-- Start of Text section --
Women political activists in Honduras are also paying a price for speaking the truth against a regime that has raped, disappeared and murdered women since the coup d’état on June 28 that ushered in a military and oligarchy backed regime.  The Honduras based Center for Women’s Rights – CDM reports serious violations that women have suffered in the past five months.  In their recent publication of “Time to Read”, distributed widely on November 25 throughout Tegucigalpa, some horrifying examples were outlined.
“During the repressions executed by the policy and the armed forces by order of the de facto President Roberto Micheleti and his team, women have been victims of a distinct kind of violence that is aimed directly at our female body. We are victims of sexual abuse, they beat our breasts, hips, buttocks and vulva; they put batons in our crotch, they threaten us with rape and other types of sexual aggression in a clear demonstration of contempt of this society towards the body and the integrity of women.”
According to CDM, 51 women were murdered during the first month after the coup d’état, a number which is much higher than the 18 registered monthly in the months before the coup. In three and half months following the coup, 147 women were killed.  At the same time, the number of women denouncing domestic violence has dropped. CDM speculates that it’s because women have lost the trust in public institutions, like the police, to whom these cases must be reported, according to the law.
This is why many Honduran women won’t be going to the polls on November 29: “There isn’t enough trust,” says Gilda Rivera, Director of the CDM, affirmed at a press conference held November 25 in Tegucigalpa. “There has been a series of events that have caused us fear.” The Center has gathered testimony from women throughout Honduras and bravely spoke out against the violence.
“In the confusion I got lost from the group,” states one of the testimonies.   “Four police officers raped me. Then they insulted me, and they raped me with the black thing that the police hit with.”
“They spit on me,” describes another woman. “They kicked dirt and stones at me with their shoes, they beat me with their baton in my arms and body. I fell in a ditch from being hit so much and they fractured my left foot. While they were hitting me they were yelling, ‘Daughter of a bitch, we’re going to leave you crippled so that you stop fucking us around.’”
-- End of Text section --
-- Start of Source material --
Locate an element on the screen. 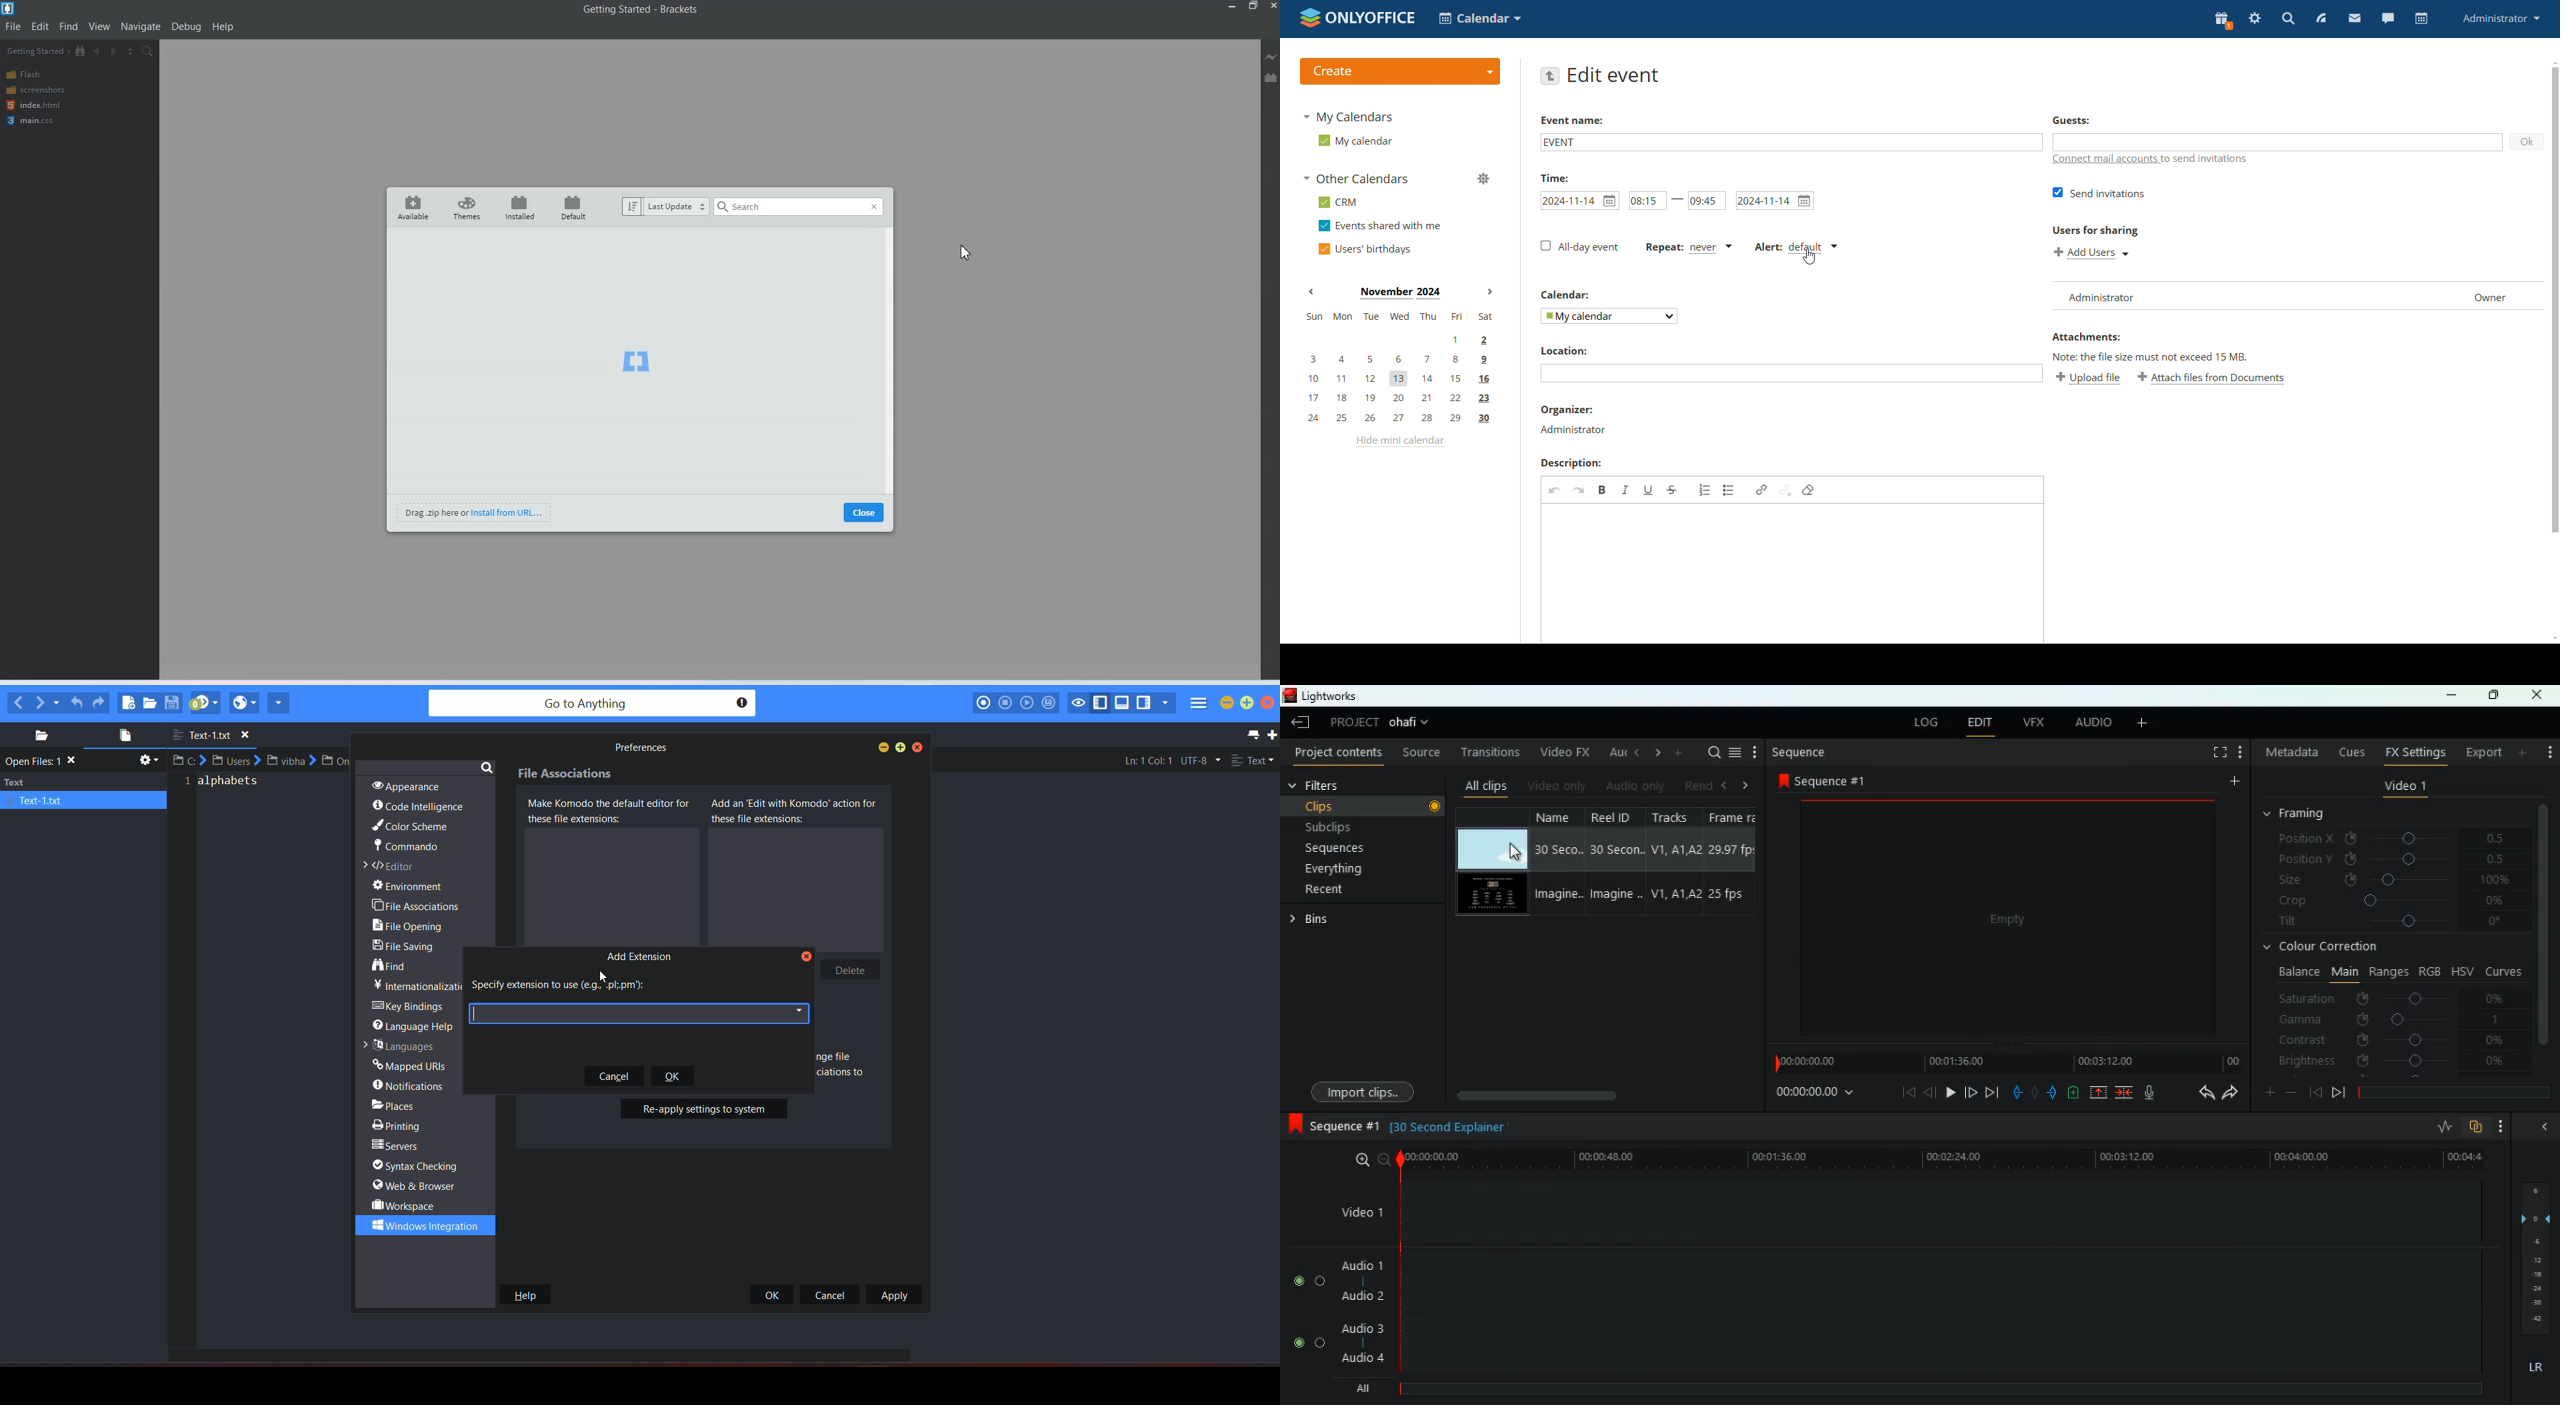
-- End of Source material --
Requirement A
Answer these questions from the passage on women in Honduras, one answer per line:
(i) On what date did the coup d'état take place?
(ii) According to CDM, how many women were murdered during the first month after the coup?
(iii) Who is the Director of the CDM?
Requirement B
Write out the portion of the passage on women in Honduras starting with "Women political activists" and going on through "examples were outlined.".
Requirement C
Please write what comes next in the passage on women in Honduras, picking up after its final sentence.

Exercise result A
(i) June 28
(ii) 51
(iii) Gilda Rivera

Exercise result B
Women political activists in Honduras are also paying a price for speaking the truth against a regime that has raped, disappeared and murdered women since the coup d’état on June 28 that ushered in a military and oligarchy backed regime.  The Honduras based Center for Women’s Rights – CDM reports serious violations that women have suffered in the past five months.  In their recent publication of “Time to Read”, distributed widely on November 25 throughout Tegucigalpa, some horrifying examples were outlined.

Exercise result C
Others say the reason women won’t be going to the polls is because they don’t want to value the process, which, according to Bertha Oliva, isn’t an election, rather, “a public act that they [those of the coup d’état] have convened.”
Bertha is the Director of the Committee of the Families of the Detained and Disappeared in Honduras (COFADEH) and has spoken out loudly against the coup. “There isn’t an environment of freedom of civil rights. Our political rights are not being guaranteed,” she added. COFADEH reports that to date, 21 people have been killed in Honduras as a direct result of the coup and military regime. Among these are three women: Wendy Araceli Avila, Olga Osiris Ucles and Vicky Hernandez Castillo. Other women are intimidated, monitored and persecuted, especially those involved in organizations that are part of the resistance movement.
When the press conference ended, and questions were taken from the floor, an aging woman stood up to say, “I sell little cakes. I am a humble woman who is suffering. I am sad. It breaks my heart to know that my President is not free.” She went on to say that if he is guilty for what he is accused, why wasn’t he charged? Why wasn’t there a legal process to judge him?
Leonel Casco with the Lawyers Front Against the Coup asks the same thing: if Zelaya was doing something illegal, why wasn’t there a legal process to indict him or formally charge him for his crimes? Why haven’t his constitutional rights been guaranteed, like right to innocence until proven guilty, right to defense? Casco says that Honduras is in a state of defenselessness. “There are no legal or constitutional guarantees and we are living in a militarized state.
There are not conditions here for free elections” he says. The Lawyers Front Against the Coup represents over 650 lawyers working to defend the rights of citizens who are being illegally detained and charged for bogus crimes since the de facto regime took power.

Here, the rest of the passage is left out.